*PROBLEM TO WORK ON*
Count how many of the lines below contain the string "Task". Reply with the number alone.

--- Start of MATERIAL TO PROCESS ---

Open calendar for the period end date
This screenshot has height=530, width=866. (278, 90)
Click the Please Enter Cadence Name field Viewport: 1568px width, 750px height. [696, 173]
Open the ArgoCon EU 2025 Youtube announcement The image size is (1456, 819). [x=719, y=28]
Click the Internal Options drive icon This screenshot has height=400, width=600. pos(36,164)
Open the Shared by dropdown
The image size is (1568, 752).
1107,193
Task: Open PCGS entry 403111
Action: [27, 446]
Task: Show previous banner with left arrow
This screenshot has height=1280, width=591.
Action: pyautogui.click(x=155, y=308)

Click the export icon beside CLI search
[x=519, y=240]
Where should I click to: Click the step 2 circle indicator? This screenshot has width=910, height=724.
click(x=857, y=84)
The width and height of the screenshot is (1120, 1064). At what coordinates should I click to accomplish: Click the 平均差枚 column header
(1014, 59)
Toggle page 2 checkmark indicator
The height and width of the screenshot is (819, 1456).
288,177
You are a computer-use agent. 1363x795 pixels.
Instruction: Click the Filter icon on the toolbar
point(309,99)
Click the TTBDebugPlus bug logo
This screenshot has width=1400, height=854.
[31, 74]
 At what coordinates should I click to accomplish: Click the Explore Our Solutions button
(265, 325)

--- End of MATERIAL TO PROCESS ---

*SOLUTION FOR THIS EXERCISE*
2